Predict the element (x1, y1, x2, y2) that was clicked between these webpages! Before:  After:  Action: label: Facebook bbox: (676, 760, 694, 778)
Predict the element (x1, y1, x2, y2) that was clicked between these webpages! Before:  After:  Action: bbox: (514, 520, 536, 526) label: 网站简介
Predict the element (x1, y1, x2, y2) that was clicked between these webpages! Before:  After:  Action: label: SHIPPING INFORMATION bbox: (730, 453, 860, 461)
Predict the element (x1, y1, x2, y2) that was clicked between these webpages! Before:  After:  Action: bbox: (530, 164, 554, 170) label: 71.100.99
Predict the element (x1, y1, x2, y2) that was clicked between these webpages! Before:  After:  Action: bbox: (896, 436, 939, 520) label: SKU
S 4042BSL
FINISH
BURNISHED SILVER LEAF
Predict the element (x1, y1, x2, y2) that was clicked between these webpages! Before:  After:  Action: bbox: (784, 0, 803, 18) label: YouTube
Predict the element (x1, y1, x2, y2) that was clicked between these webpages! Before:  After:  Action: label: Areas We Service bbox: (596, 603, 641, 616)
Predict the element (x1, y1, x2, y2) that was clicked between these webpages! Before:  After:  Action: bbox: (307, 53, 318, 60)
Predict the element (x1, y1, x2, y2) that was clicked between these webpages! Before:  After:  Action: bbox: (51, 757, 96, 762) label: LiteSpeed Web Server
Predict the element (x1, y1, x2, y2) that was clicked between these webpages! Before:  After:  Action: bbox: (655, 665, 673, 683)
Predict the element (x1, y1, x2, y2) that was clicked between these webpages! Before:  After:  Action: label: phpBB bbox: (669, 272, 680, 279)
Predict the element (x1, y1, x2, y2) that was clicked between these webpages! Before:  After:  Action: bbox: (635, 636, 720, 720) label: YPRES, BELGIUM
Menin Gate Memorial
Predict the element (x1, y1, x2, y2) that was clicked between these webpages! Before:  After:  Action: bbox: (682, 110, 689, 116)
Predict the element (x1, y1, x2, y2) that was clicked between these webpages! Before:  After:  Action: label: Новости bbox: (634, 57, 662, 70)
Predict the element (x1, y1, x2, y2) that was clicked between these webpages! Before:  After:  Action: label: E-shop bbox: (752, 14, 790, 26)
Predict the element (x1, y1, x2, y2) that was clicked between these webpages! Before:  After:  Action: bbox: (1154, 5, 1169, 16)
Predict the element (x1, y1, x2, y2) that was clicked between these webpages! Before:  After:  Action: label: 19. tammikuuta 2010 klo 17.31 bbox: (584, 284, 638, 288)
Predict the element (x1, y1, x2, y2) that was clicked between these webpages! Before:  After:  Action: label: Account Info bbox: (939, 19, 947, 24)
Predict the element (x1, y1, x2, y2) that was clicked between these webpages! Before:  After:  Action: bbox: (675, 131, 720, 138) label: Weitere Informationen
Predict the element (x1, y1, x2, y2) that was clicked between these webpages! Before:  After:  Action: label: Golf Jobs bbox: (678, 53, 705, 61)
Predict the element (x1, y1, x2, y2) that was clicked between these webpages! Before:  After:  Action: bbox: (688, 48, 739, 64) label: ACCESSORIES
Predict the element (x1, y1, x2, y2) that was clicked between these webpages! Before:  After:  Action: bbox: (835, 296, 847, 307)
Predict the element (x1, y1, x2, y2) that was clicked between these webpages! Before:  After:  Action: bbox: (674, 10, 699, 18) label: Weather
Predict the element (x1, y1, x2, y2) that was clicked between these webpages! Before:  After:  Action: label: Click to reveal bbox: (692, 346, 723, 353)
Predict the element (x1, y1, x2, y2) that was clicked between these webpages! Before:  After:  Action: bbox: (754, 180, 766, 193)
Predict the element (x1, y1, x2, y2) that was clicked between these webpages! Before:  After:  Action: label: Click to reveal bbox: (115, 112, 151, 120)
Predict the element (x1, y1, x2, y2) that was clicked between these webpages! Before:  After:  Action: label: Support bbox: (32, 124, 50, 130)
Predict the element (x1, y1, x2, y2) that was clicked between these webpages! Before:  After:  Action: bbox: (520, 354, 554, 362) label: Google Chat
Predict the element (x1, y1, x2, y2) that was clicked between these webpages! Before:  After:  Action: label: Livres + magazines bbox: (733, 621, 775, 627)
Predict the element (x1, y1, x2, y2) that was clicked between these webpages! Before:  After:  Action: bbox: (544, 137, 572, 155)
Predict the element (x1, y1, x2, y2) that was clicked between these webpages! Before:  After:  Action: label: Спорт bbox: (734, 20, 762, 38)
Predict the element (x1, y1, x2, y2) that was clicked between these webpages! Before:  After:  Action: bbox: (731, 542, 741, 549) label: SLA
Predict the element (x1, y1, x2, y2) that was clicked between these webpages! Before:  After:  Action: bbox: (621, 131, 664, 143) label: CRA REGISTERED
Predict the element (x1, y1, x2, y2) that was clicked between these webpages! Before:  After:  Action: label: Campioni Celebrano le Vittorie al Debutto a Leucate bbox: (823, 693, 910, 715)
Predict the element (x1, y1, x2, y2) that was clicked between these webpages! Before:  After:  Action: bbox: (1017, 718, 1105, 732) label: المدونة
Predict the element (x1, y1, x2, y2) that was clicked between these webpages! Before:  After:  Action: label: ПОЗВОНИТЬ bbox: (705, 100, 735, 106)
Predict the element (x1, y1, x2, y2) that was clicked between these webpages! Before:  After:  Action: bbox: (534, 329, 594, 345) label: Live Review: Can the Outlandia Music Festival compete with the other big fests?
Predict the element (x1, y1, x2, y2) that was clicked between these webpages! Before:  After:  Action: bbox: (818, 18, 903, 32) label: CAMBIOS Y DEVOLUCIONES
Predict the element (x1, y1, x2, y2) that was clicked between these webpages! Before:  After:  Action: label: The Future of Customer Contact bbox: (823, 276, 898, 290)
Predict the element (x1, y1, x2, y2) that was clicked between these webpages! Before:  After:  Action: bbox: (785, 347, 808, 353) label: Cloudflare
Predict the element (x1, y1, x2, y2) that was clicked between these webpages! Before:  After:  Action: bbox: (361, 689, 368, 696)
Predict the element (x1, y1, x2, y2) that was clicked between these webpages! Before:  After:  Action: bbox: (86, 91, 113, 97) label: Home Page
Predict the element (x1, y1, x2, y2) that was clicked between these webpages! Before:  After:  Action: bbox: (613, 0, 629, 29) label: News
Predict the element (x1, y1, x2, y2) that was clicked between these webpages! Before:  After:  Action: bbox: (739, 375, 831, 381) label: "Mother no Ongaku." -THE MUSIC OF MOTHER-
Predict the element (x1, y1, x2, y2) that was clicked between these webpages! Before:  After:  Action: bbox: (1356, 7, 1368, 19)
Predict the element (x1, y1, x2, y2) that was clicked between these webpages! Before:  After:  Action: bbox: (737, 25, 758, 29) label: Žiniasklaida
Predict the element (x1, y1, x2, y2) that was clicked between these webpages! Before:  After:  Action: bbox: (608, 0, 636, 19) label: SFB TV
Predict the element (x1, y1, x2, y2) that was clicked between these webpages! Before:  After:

* _WHAT THE EXERCISE ASKS_
Starting with the line with "124, 50, 130)" and going on through the line with "621, 775, 627)", reproduce those lines of the data with "webpages" substituted by "screenshots" and nothing else changed.

* _ANSWER FOR THE TASK_
Predict the element (x1, y1, x2, y2) that was clicked between these screenshots! Before:  After:  Action: label: Support bbox: (32, 124, 50, 130)
Predict the element (x1, y1, x2, y2) that was clicked between these screenshots! Before:  After:  Action: bbox: (520, 354, 554, 362) label: Google Chat
Predict the element (x1, y1, x2, y2) that was clicked between these screenshots! Before:  After:  Action: label: Livres + magazines bbox: (733, 621, 775, 627)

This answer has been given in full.